All this is to say that I know what the word literally means, and that this was not a metaphoric hair-pulling experience. As I stood over the garbage can in my classroom holding a clump of my hair, I knew that I could not live like this. I also had the passing thought that my hair looked worse than I had pictured it in my mind, sort of a fuzzy brown nest, and that I better throw it out before anyone saw how gross it looked.
The first time I quit a teaching job partway through the year, it took three months for me to make the decision. This time, it took less than half an hour. It took the amount of time between my somewhat surprised revelation that yes, that is my hair that I am holding in my fist, and the arrival of the Spanish teacher, whose rolling blue cart has never been a more welcome sight.
.....
Direction 1: Reproduce, without changes, the part of the entries that opens with the line containing "Click the Windows" and closes with the line containing "click(x=261, y=15)".

Raw records:
.....
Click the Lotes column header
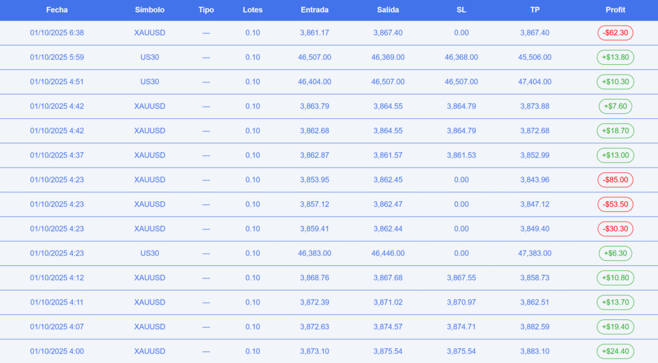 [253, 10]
.....
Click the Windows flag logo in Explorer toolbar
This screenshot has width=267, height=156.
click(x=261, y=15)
.....
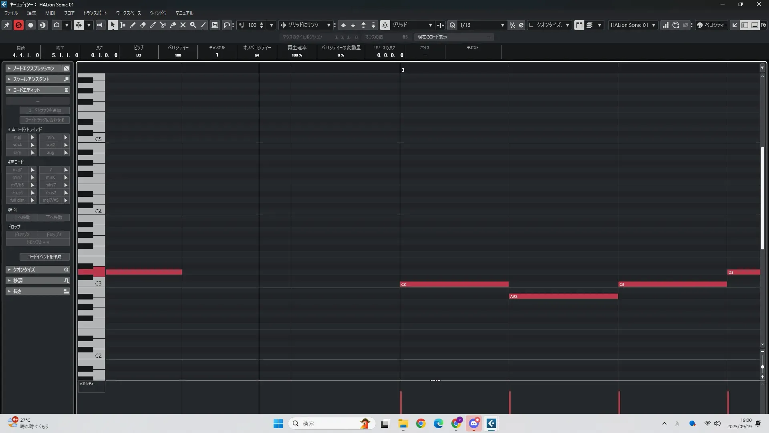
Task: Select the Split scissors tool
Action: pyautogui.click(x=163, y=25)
.....
Direction 2:
Answer these questions about the passage on quitting a teaching job:
(a) How does the writer describe the clump of hair?
(b) How long did the first decision to quit a teaching job partway through the year take?
(c) Whose arrival marked the end of the time it took to decide this time?

Exercise response 1:
Click the Windows flag logo in Explorer toolbar
This screenshot has width=267, height=156.
click(x=261, y=15)

Exercise response 2:
(a) Sort of a fuzzy brown nest.
(b) Three months.
(c) The Spanish teacher's.